XXIV

She retreated, as he advanced, within the deeper obscurity of an opened door but he had seen, in the shimmering, elusive light, her features, gathered the unmistakable, intangible impression of her person.

“It’s me, Gordon Makimmon,” he said. He paused by the step, on which he laid the trout, shining with sudden, liquid gleams of silver in the moonlight.

“Oh!” she exclaimed in a low voice; “oh!” She moved forward, materializing, out of the dark, into a figure of white youth. Her face was pale, there were white ruffles on her neck, on her arms, her skirt clung simply, whitely, about her knees and ankles.

“I stopped to see Sim,” he explained further, “and took you for Mrs. Caley. I reckoned I’d bring them some trout: I didn’t know your father was here.”

“Won’t you sit down. Mrs. Caley is sick, and Sim’s on the mountain with the cattle. Father isn’t here.”

He mounted to the portico, mentally formulating a way of speedy escape; he thought, everywhere he turned Lettice Hollidew stood with her tiresome smile. “I come out here every summer,” she volunteered, sinking upon a step, “and spend two weeks. I was born here you see, and,” she added in a stiller voice, “my mother died here. Father Merlier calls it my yearly retreat.”

“I’d be pleased if you’d take the fish,” he remarked; “I guess I’d better be moving—I’ve got to see the priest.”

“Why, you haven’t stopped a minute,” she protested, “not long enough to smoke one of your little cigarettes. Visitors are too scarce here to let them go off like that.”

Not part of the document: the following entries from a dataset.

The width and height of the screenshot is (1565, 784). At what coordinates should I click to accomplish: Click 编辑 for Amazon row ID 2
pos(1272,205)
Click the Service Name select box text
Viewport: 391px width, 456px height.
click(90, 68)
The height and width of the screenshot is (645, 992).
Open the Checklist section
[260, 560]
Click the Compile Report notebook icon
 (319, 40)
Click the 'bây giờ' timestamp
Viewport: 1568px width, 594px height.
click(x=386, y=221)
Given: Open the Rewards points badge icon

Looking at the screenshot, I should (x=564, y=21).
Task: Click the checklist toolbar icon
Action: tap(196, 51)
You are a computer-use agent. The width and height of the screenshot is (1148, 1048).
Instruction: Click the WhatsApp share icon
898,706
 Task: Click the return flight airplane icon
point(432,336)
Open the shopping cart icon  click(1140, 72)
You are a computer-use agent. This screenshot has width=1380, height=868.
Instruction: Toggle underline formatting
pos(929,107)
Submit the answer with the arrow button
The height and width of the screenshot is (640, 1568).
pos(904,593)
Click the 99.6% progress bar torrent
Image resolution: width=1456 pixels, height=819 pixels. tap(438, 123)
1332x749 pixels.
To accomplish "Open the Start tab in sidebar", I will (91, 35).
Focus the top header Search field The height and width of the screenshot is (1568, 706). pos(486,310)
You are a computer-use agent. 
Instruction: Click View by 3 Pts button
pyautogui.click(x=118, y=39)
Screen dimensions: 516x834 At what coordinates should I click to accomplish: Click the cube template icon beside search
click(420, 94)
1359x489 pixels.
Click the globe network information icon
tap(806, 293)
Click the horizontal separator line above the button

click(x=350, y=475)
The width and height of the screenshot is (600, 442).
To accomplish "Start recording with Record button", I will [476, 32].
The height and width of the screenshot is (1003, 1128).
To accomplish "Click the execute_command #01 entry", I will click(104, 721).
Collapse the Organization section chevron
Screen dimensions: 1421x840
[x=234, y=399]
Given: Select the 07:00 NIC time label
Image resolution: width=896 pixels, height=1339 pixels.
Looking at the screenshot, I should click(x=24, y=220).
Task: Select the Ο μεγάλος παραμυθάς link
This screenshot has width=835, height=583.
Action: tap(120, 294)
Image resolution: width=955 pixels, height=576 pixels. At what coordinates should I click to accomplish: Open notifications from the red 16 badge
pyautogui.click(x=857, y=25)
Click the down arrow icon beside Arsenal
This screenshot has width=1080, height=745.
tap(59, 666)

At the implied suggestion he half-mechanically rolled a cigarette. The chair he found was comfortable; he was very weary. He sat smoking and indifferently studying Lettice Hollidew. She was, to-night, prettier than he had remembered her. She was telling him, in a voice that rippled cool and low like the stream, of Mrs. Caley’s indisposition. Her face, now turned toward the fields, was dipped in the dreaming radiance; now it was blurred, vaguely appealing, disturbing. Her soft youth was creamy, distilling an essence, a fragrance, like a flower; it was one with the immaculate flood of light bathing the world in virginal beauty.